Многочисленные друзья Фаранжа собрались вместе, чтобы поговорить о нем и высказать свои мнения; разногласия снова стали возникать из-за чашек и сигар. Все всегда заверяли всех в чем-то очень шокирующем, и никто бы не был весел, если бы все были одинаково не возмутительными. Похоже, что у этой пары было социальное влечение, которое провалилось только по отношению друг к другу: действительно, было очень важно иметь возможность сказать Иде, что никто, кроме Била, не хотел ее крови. Вначале было выражено общее мнение о том, что они выглядят ужасно красиво, но на самом деле не были проанализированы на предмет наличия более глубоких изъянов. Они составляли, например, около трех метров роста, и ничто не обсуждалось больше, чем эта цифра. Единственным недостатком красоты Иды была длина руки, что, возможно, способствовало тому, что она так часто избивала своего бывшего мужа в бильярде, в игре, в которой она показала превосходство в значительной степени. Как она утверждала, она находила в этом удовольствие и мстила таким образом за его физическое насилие. Бильярд был ее великим достижением, и первое упоминание о нем всегда было связано с ее именем.
Несмотря на некоторые длинные пересуды (все о ней), что было во многих женщинах, за одним исключением, за ее малым размером груди. Еще исключением были ее глаза, которые могли быть просто огромного размера, но которые не выходили за рамки скромности природы; ее рот, с другой стороны, был едва заметен, и шансы на измерение ее талии были ничтожно малы. Ее часто видели, это даже было своего рода злоупотребление видимостью, так что люди не удивлялись на нее. Как и муж, она носила одежду, перевозила ее, как поезд, перевозит пассажиров: люди сравнивали свой вкус и спорили о ее стиле.

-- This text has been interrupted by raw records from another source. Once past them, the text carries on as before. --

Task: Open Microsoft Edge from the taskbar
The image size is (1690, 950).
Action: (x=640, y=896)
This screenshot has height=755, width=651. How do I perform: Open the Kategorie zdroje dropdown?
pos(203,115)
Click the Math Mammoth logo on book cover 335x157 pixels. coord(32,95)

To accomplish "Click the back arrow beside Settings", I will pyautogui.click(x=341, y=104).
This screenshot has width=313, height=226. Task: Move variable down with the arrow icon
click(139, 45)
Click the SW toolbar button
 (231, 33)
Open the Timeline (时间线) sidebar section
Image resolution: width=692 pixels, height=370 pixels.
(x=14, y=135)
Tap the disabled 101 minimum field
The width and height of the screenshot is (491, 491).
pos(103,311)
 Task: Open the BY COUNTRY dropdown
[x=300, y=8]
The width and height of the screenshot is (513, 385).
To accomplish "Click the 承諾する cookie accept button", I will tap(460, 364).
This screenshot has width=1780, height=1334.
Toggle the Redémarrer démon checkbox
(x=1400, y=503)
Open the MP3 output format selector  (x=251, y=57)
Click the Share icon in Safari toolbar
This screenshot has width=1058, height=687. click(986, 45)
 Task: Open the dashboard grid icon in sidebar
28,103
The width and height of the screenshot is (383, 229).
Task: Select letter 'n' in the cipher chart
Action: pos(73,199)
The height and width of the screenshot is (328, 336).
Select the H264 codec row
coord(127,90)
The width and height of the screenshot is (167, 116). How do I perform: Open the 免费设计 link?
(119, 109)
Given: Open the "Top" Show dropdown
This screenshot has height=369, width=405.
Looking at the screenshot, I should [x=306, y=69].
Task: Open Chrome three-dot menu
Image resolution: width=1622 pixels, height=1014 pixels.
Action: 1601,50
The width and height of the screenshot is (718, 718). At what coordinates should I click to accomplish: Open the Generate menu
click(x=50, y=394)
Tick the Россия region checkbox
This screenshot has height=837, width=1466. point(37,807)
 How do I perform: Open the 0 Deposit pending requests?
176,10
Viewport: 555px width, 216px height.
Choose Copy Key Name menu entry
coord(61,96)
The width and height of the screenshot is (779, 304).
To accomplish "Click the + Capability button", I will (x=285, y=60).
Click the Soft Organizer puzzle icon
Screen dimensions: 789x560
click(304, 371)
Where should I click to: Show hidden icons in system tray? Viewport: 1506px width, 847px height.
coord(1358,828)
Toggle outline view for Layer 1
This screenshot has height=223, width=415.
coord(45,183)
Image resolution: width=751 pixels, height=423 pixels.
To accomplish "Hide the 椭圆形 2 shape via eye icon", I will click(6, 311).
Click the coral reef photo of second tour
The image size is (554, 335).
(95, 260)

Хотя в целом хвалили Иду, за то, что она не перебарщивала с драгоценностями и цветами. Бил Фаранж имел естественные украшения, своего рода костюм, и огромную бороду, отполированную как золотой нагрудный знак. И всегда блестящие зубы, что его длинные усы были приучены не прятаться. Что давало ему возможность выглядеть во всех ситуациях очень радостным человеком. Он был воспитан с юности для дипломатии и мгновенно, без зарплаты, привязан к дипломатической миссии, которая позволила ему часто говорить: "В мое время на Востоке": но современная история каким-то образом навсегда прошла мимо него. Бедняжка Ида, которая прошла через все, теперь не имела ничего, кроме своей кареты и парализованного дяди. Этот старый зверь, как его звали, всю жизнь должен был просидеть в кресле. Ребенок был обеспечен, благодаря хитрой крестной матери, покойной тетей Била, которая оставила ей что-то таким образом, что родители могли присваивать только доход.
Ребенок был обеспечен, но новое соглашение неизбежно сбивало с толку молодой интеллект, прекрасно понимающий, что произошло что-то, что должно было иметь большое значение, и с тревогой наблюдающий за последствиями такого грандиозного дела. Судьба этой терпеливой маленькой девочки заключалась в том, чтобы видеть гораздо больше, чем она на первый взгляд понимала, но и даже на первом этапе понимать гораздо больше, чем любая маленькая девочка. Ее маленький мир был фантасмагорическим миром теней, танцующих на простыне. Как будто весь спектакль прозвучал для неё - чуть-чуть напуганного младенца в большом тусклом театре. Короче говоря, она была введена в жизнь с либеральностью, в которой эгоизм других нашел свое отражение, и не было ничего, чтобы предотвратить жертву.
Первую половину года она была с отцом, который не показал ей диких писем от матери. Он ограничился тем, чтобы потрясти ими над ней, в это время показывая свои зубы. Затем, чтобы позабавить ее, бросил их через всю комнату в огонь. Она была напугана, чувство усталости от всего этого накрывало ее, ей хотелось прочитать эти письма, но она ничего не могла сделать.
Ее черты лица каким-то образом стали заметными; их постоянно сжимали джентльмены, которые приходили к ней навестить отца, и чей дым всегда ударял в лицо сигаретами. Некоторые из этих джентльменов зажигали свои сигареты, другие, крепко держа ее на коленях, щипали ее за ноги, пока она не закричала - ее крик вызывал восхищение, - и упрекали ее в том, что она была очень худой-зубочисткой. Это навсегда застряло в ее голове, с этого времени она начала думать, что была недостаточно привлекательной. Она выяснила, что это было: это была врожденная тенденция у этого поколения, которому Моддл, ее медсестра, дала короткое уродливое имя, имя, болезненно связанное с той частью сустава, которая ей не нравилась. Они все еще ходили в сады, но даже там была разница: ее постоянно заставляли смотреть на ноги других детей и спрашивать медсестру, не являются ли они зубочистками.